彼は私の古くからの友人で、俗に言う幼馴染ですが、今は騎士団に所属しています。
私がマリアンヌ嬢にそのことを告げると。
「ふーん……」
どうやら彼女は「これは面白そうだぞ」と思ったみたいで、彼女の策略により、数日後騎士団の幼馴染、ライハルトがやって来ました。
「まさかこんなところで会うとは」
ライハルトはさわやかな笑みで言いました。
青い髪に茶色い瞳をした彼は、いつ見てもにこにこと笑みを浮かべています。今は騎士団で立派に仕事をしているはずですが、相変わらず穏やかそうな雰囲気をしていました。

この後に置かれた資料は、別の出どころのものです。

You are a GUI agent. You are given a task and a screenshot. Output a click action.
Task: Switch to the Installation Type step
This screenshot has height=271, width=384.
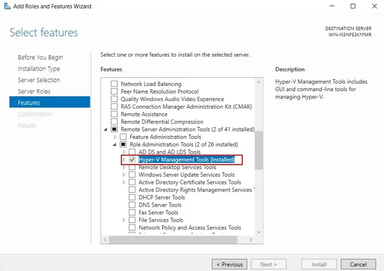coord(39,68)
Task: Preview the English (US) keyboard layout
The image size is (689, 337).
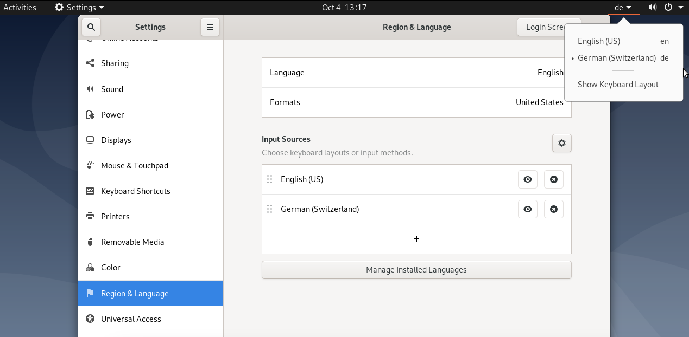Action: click(x=527, y=179)
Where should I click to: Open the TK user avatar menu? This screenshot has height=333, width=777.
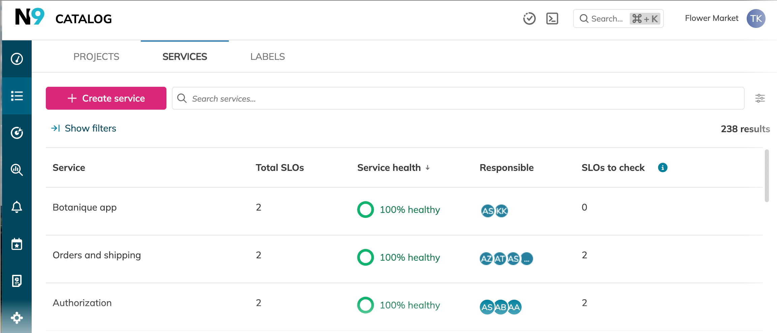tap(756, 19)
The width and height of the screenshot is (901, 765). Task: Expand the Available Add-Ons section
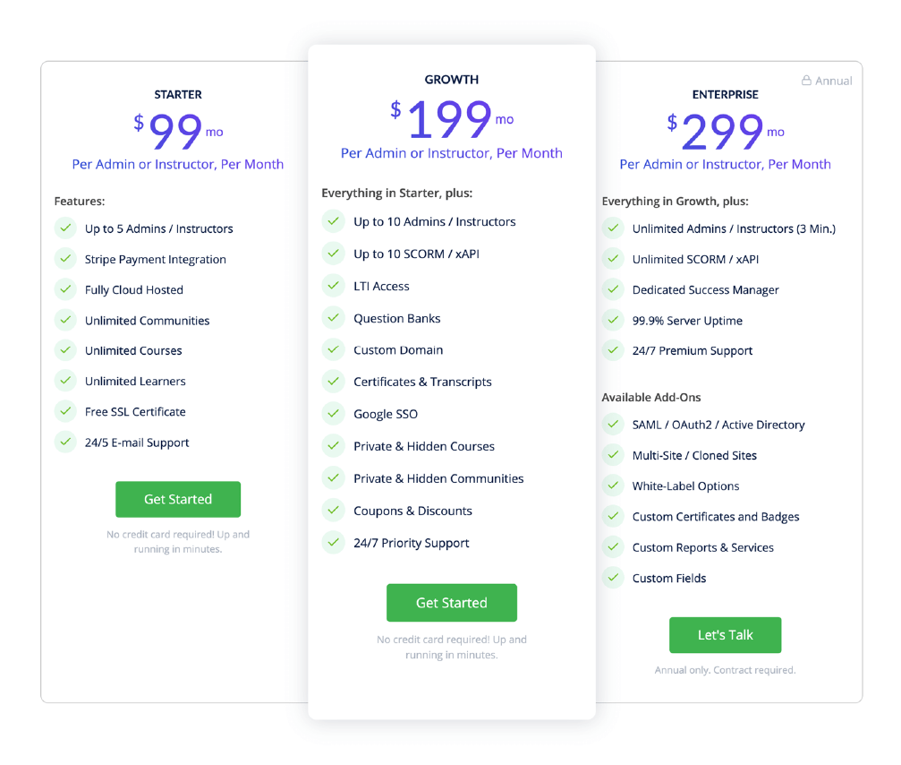[651, 397]
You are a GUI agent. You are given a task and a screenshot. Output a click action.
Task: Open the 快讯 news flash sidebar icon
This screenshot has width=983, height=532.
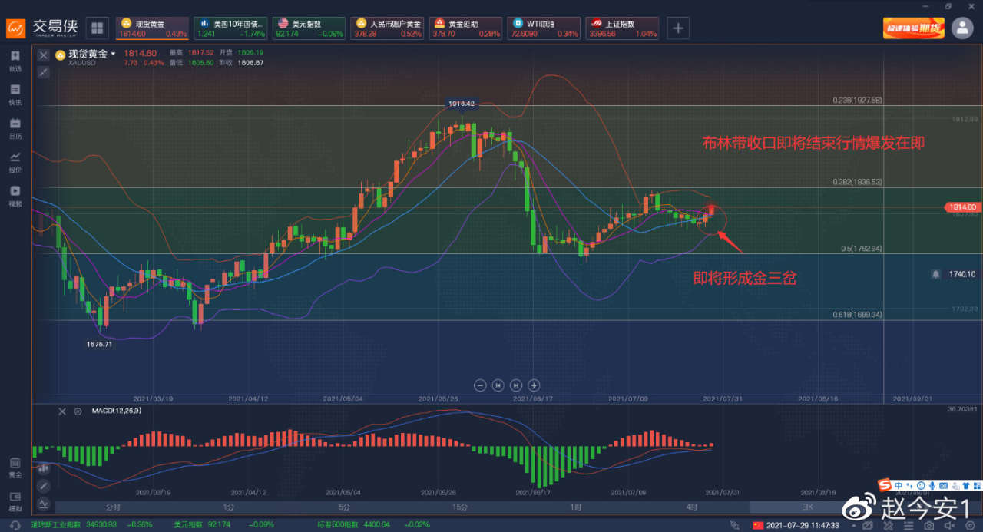15,94
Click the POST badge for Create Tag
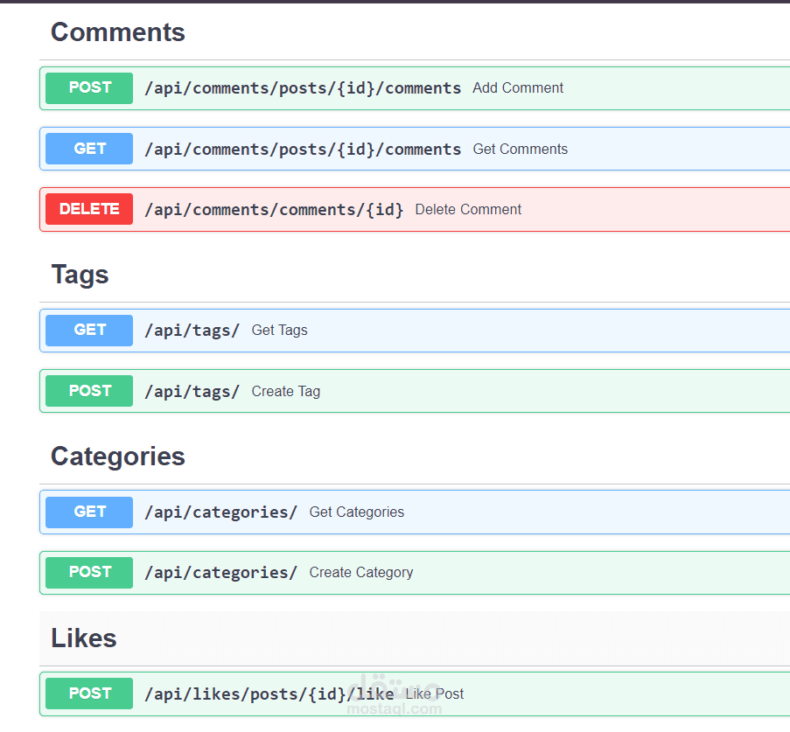 point(89,391)
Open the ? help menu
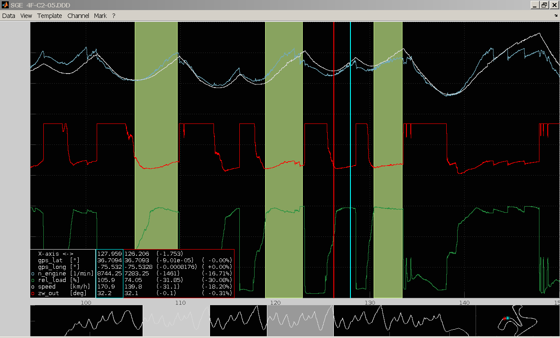 (x=114, y=16)
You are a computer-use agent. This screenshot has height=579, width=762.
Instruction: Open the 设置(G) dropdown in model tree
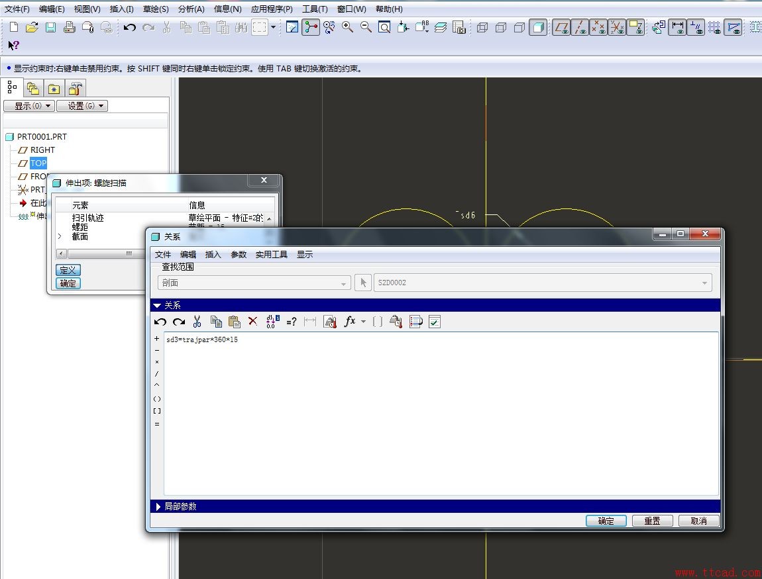(x=82, y=106)
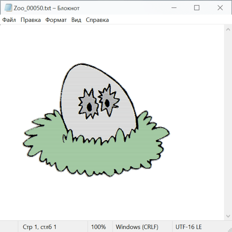Image resolution: width=232 pixels, height=232 pixels.
Task: Select the Windows (CRLF) status field
Action: pos(137,227)
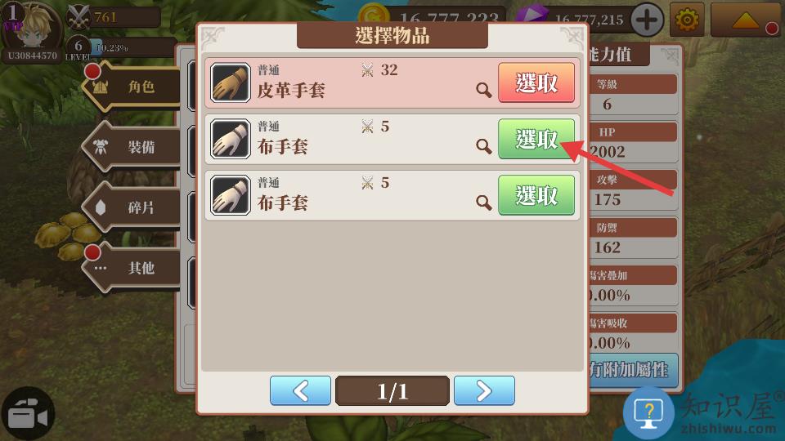Open the 碎片 tab
The width and height of the screenshot is (785, 441).
pos(132,207)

「『大魔王』の噂は聞いているよ。よくわからないんだよなあ、昔から」
せっかくなので、久々に彼を見つめてみることにしました。
目力でカッと彼を見つめます。
「それ、みんな恐いって言うけど、何でだろうな」
全然変化なし。
もしかしたら彼は、大魔王より更に上の何かなのかもしれません。
効かないと効かないで、何だか少し寂しくもあります。
話をしているうちに、私はライハルトのことを好意的に思う自分に気づきました。
けれど聞けば、彼には婚約者がいるようです。
私がカッと一睨みすれば、大抵の女性は彼から離れていくでしょう。
ですがそうすることは躊躇われました。
本物の大魔王にはなりたくないですし。
そもそも彼が幸せなら、それを邪魔する気にはなれません。
だけど私のこの想いは、どうしたら良いのでしょうか。
彼が帰った後、「一緒に世界を滅ぼす?」と囁くマリアンヌ嬢から休暇をもらい、一人旅に出ることにしました。
私の目力に怯まない誰かを求めて。
ちなみに私のこの一睨みは、視力とは関係が無いことがわかっています。
何と言うか、圧にやられるみたいです。
私はしばしの間、田舎でのんびり過ごすことにしました。
そしてこの想いを忘れようと思ったのです。
けれどそうこうしている間に、魔王は約束を破って人里を襲うようになり、マリアンヌ嬢は悪役令嬢よろしく悪の限りを尽くし、王子は国政をめちゃめちゃにし、ライハルトは「申し訳ないけど、君を愛することはもうない」的な感じで婚約破棄をしたようでした。
さて、どうしましょうか。
私はとりあえず魔王に睨みを利かせ、マリアンヌ嬢をなだめ、王子を叱責し、ライハルトと再会しました。
言うと簡単ですけど……まあ睨んだだけなんですけど。
私はライハルトに尋ねました。
「あの人のことを好きだったんじゃないんですか?」
そう言うと彼は、私の方をじっと見つめました。
「君のことが頭から離れないんだ。ずっと、ずっと」
私の目力が離れなくなったんでしょうか?
離れない目力って、私、本格的に大魔王になっちゃったんでしょうか?
そんな風に混乱していると。
「君と会ったときに思ったんだ。やっぱり好きなのは君だけだと」
ライハルトは私のことを好きだと言ってくれました。
「ありがとうございます」
私は他人事のようにそう言いました。
「私は……」
私は、目力に怯まないからライハルトのことが好きで。
だけどそれ以外の何かで、ライハルトのことを好きなわけでもないのかも。
そんな自分に、気づいてしまったのです。
「少し考えたいので、ちょっと出かけてきても良いですか?」
そう言うわけで、私はしばし旅に出ることにしました。
私は旅先でライハルトに手紙を書きました。
美しいと思った景色のこと。街で出会った人のこと。感動したすべてを。
ライハルトも手紙を送ってくれました。
彼からの手紙を読むうちに、今の彼を少しずつ知るようになっていました。
その中に、こんなことが書かれていました。
「多分僕が他の人のようにあなたの目を恐れないのは、ずっと前からあなたのことが好きだったからだと思います」
好きだと恐くないなら、王子とか過去に付き合った人は何だったのでしょうか……?
まあ、やっぱり、ライハルトは変わった人なのだと思います。
そうやって手紙を交わすうちに、少しずつ距離が縮まっている感覚がありました。
そんな風にのんびりしているうちに、魔王はまた復活し、マリアンヌ嬢は悪の限りを(以下略)。
私はのんびりすることもままならないようです。
「そういうわけで、あなたと結婚することは難しいです」
私が一睨みし続けないと、この世界の均衡は保てないようなのです。
「そうですか」
ライハルトはそう言って納得したようでした。
「じゃあ、僕も何かしようかな」
「え?」
「それなら、一緒にいられますよね?」
そうして何故か一睨みルーティンに、ライハルトも参戦したのです。
「ふははははは!」
「ちょっと静かにしてもらえますか?」
「すみません……」
今日も魔王を睨むところから始まります。
そして一日の終わりにライハルトとのんびりお茶を楽しむのが、いつもの私の日課です。